Here’s a comment someone left on my Facebook wall this week (August 2014).

Someone explained to me that in Genesis 3:8–10 God was specifically looking for Adam on this occasion. Also, God commanded Adam not to eat from the tree of the knowledge of good and evil before Eve was ever created and it was Adam’s responsibility to convey this message to Eve. Your thoughts on this would be greatly appreciated.

I’ve heard these statements before, and others like them. Here’s the reply I left on Facebook which I’ve expanded on.

1. Did God call the man only in Genesis 3:9?

In Genesis 3:9 God called to the man, “Where are you?” Why didn’t God call the woman also?

In Genesis 3:8, the Hebrew verb translated “and they heard” is plural and refers to the man and woman (Adam and Eve) hearing the sound, or the voice, of the LORD. But the Hebrew verb that is almost always translated as “and hid themselves” in English Bibles is singular and can mean “and he hid himself.”[1]

When Adam replies to God, he speaks only for himself and doesn’t mention or even allude to the woman. He uses a lot of first-person language in Genesis 3:10 and he tells God, “I heard you in the garden, and I was afraid because I was naked, so I hid myself” (Gen. 3:10).[2] The woman is not included here. She’s not in the picture at all in Genesis 3:10. The man seems to take all the blame for the hiding. And when God speaks to the man in verse 11, he also uses singular language that doesn’t include the woman.[3]

So, the reason God asked (only) the man may simply be because the focus of the narrative has shifted to the man for a few verses (Gen 3:8-12) after focusing on the woman at the beginning of the chapter (Gen. 3:1-6). It is interesting that the overall pattern of dialogue relationships in Genesis 3:1–12 is Serpent > Eve = Adam < God. The couple are an equal pair caught in a struggle between good and evil. However, there is no greater or lesser degree of either good or evil ascribed to the man or to the woman in Genesis 3.

2. Is it significant that God spoke to the man first in Gen. 3:9–13?

Question 2 is closely related to question 1.

Some people have noted that God speaks to the man first and the woman second in Genesis 3:9–13, and they believe this to be significant.
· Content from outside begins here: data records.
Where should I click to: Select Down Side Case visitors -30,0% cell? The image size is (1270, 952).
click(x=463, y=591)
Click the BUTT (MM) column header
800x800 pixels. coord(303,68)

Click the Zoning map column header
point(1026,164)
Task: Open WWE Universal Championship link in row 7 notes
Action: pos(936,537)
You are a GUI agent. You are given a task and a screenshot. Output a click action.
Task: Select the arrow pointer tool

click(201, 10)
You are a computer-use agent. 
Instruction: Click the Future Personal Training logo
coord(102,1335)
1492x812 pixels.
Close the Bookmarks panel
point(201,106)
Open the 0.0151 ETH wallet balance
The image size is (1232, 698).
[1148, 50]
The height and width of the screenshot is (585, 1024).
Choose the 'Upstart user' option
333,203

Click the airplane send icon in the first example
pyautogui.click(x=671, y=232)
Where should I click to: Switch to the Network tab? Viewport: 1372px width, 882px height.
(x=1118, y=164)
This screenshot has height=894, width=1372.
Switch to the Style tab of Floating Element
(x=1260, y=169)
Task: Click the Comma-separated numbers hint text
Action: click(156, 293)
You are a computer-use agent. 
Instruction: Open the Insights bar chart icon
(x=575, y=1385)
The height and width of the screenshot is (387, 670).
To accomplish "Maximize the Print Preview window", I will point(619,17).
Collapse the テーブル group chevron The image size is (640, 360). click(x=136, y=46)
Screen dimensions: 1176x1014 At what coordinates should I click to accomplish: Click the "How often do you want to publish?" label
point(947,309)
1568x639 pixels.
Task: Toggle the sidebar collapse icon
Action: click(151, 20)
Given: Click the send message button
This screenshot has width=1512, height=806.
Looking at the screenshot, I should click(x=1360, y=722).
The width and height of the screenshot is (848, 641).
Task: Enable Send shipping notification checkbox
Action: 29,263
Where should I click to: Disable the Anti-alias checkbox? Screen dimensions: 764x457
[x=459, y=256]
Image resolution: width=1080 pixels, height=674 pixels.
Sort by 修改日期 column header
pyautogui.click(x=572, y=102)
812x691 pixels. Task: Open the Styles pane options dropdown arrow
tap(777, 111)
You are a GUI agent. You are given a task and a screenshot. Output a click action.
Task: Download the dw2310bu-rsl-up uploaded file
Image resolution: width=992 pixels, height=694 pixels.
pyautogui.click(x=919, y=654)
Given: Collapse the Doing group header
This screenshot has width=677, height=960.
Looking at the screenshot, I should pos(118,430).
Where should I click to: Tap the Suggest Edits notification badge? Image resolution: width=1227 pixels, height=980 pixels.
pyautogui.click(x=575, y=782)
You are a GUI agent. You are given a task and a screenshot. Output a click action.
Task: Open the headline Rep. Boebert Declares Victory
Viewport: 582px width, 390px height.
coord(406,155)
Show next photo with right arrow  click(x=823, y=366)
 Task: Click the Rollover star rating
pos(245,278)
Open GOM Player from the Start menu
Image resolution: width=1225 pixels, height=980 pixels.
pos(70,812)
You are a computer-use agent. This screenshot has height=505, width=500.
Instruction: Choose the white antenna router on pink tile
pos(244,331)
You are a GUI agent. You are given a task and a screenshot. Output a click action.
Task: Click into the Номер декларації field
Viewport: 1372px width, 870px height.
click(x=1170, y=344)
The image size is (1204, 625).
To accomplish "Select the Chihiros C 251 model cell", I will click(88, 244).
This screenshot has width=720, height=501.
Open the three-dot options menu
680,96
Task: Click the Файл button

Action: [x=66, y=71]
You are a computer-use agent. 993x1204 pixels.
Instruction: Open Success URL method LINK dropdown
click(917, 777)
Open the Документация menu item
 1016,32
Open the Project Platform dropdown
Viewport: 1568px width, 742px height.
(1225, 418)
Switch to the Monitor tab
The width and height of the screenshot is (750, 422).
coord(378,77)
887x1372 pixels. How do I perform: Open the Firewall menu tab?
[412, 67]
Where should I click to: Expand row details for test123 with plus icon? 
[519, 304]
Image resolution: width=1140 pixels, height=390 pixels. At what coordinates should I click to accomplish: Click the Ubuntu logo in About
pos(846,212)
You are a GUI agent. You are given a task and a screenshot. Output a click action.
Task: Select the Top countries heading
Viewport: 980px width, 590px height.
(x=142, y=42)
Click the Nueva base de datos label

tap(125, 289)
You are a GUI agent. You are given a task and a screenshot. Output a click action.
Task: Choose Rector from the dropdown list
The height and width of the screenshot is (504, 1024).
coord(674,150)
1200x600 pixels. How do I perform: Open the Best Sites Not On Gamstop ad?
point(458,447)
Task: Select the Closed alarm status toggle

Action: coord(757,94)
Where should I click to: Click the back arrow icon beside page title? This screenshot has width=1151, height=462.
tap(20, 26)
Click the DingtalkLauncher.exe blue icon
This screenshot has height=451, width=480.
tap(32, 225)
As we have seen, this episode begins with God responding to the couple hiding which may have been initiated by Adam, and the author of Genesis 3 seems to have deliberately set up a pattern of dialogue relationships where the serpent speaks to the woman, and God speaks to the man, so God speaks first to the man.

Even though the man is spoken to first, however, God also speaks to the woman and holds each person accountable for their own actions. And, just like the man’s answer, her answer to God is also recorded in the biblical text (Gen 3:13). To be clear, Genesis 3 shows that both the man and the woman sinned, they are both questioned individually by God, both their replies are recorded, they are both held accountable, and both will suffer with “sorrowful toil” (Hebrew: itstsabon) because of their own actions. Adam is not held responsible for Eve’s sin.

In Genesis 3:16–19, God speaks to the woman before the man when announcing the consequences of their disobedience, but speaks to the snake first. So the order of the characters being spoken to first, or second, or third, varies in Genesis 3. God did not consistently speak to the man first.

3. Did God drive the woman out of Eden too in Genesis 3:22–24?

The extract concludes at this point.